Actinic keratosis (AK) is a highly prevalent premalignant lesion. The risk of progression to squamous cell carcinoma varies between 0% and 0.53% per AK lesion per year.1 A wide variety of therapeutic options are available. Cryotherapy and curettage are among the options available for isolated lesions. However, it is relatively common for patients to present field cancerization, requiring treatment of the entire area, including 5-fluorouracil (5-FU), imiquimod, ingenol mebutate, or photodynamic therapy (PDT).1,2 Evidence regarding which is the most effective treatment is scarce.

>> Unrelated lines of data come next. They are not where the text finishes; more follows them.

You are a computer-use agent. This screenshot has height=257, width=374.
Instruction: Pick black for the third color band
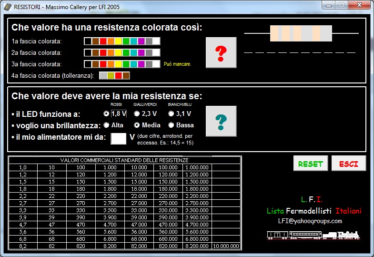88,64
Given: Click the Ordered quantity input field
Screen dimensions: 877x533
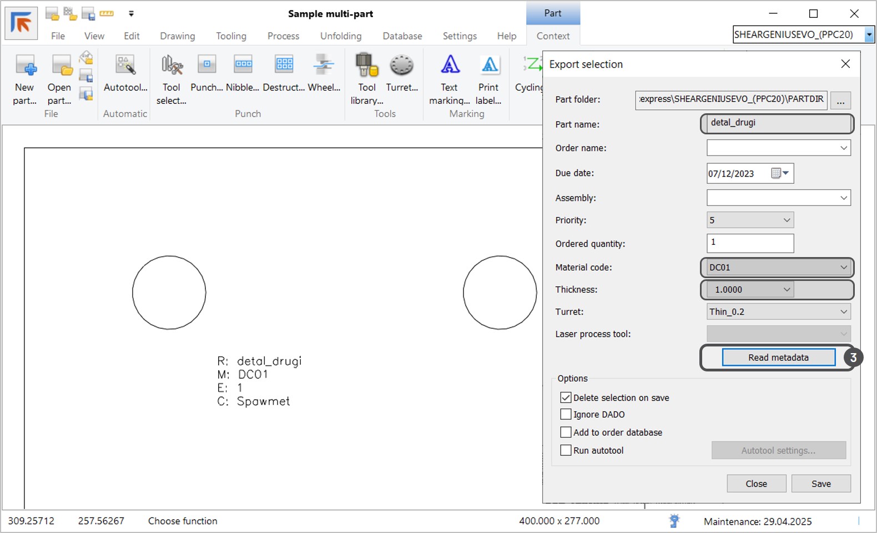Looking at the screenshot, I should click(750, 243).
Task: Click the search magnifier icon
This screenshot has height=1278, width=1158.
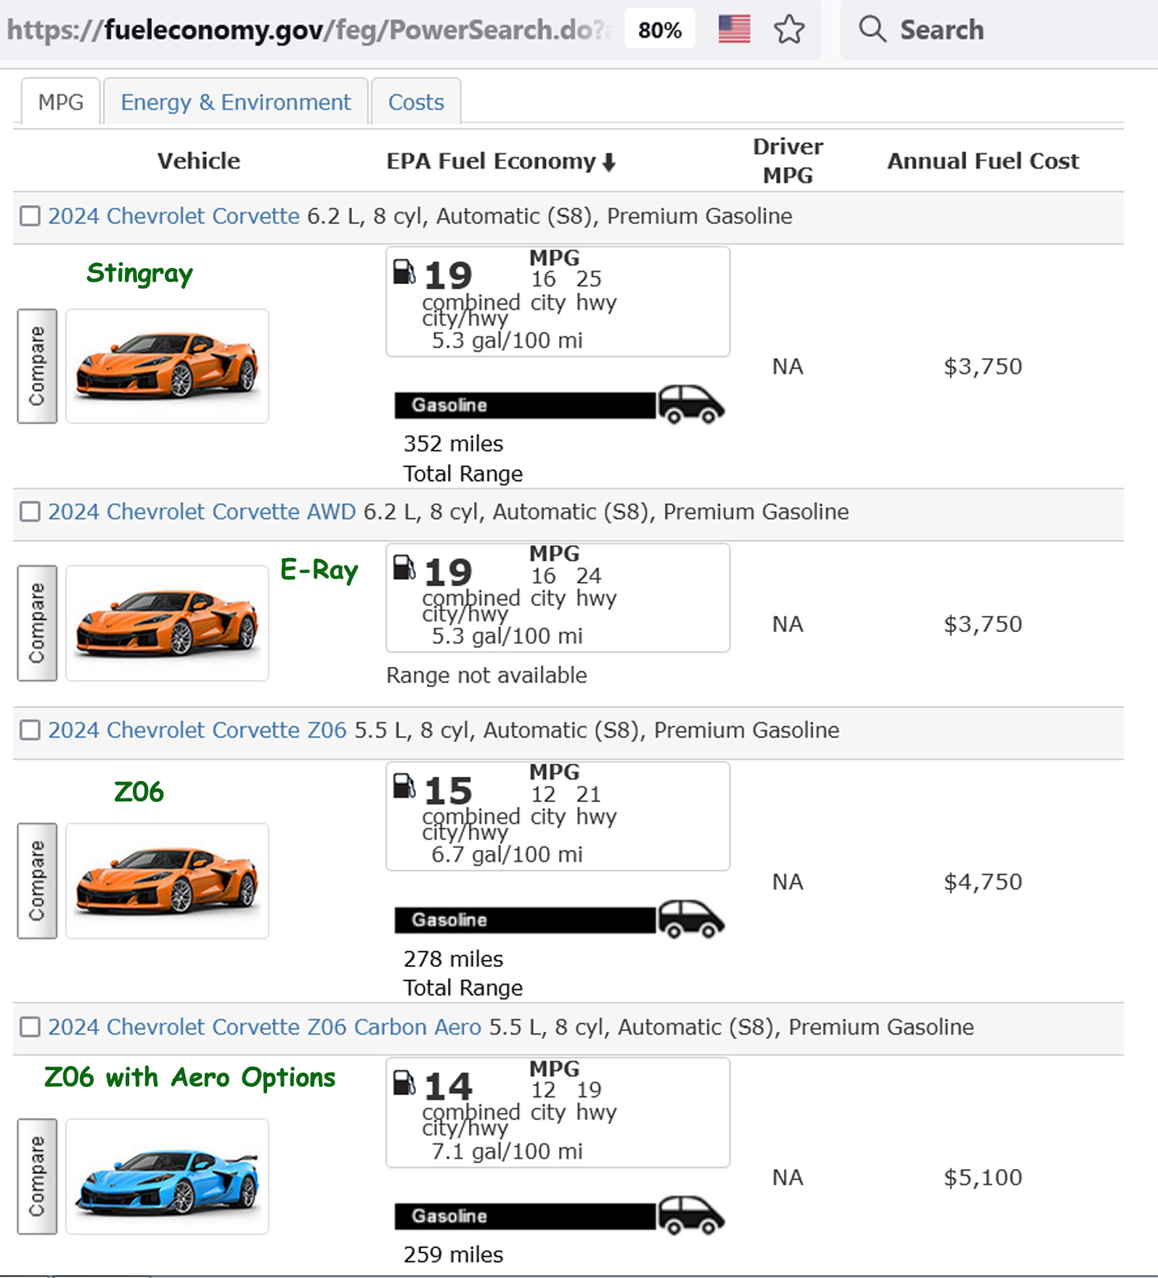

Recently, Jansen et al3 published the results of the first multicenter randomized, blind clinical trial (n = 624), performed in the Netherlands, which compared 5-FU 5% (n = 155) (applied twice daily for 4 weeks), imiquimod 5% (n = 156), ingenol mebutate 0.015% (n = 157), and PDT with methyl aminolevulinate (PDT-MAL) (n = 156). Imiquimod, ingenol mebutate, and PDT-MAL were used in accordance with the product information sheet. The study included adults with 5 AK lesions or more (of any grade) in an area of between 25 and 100 cm2 on the head or neck. Immunocompromised individuals were excluded from the study. In the first visit, a transparent sheet was drawn over the exact position of the AK lesions to allow for an accurate follow-up. Patients were able to receive up to 2 treatment cycles. The main objective was to evaluate a reduction of 75% or more in the AK lesions after 12 months. Therapeutic failure was defined as failure to achieve this percentage.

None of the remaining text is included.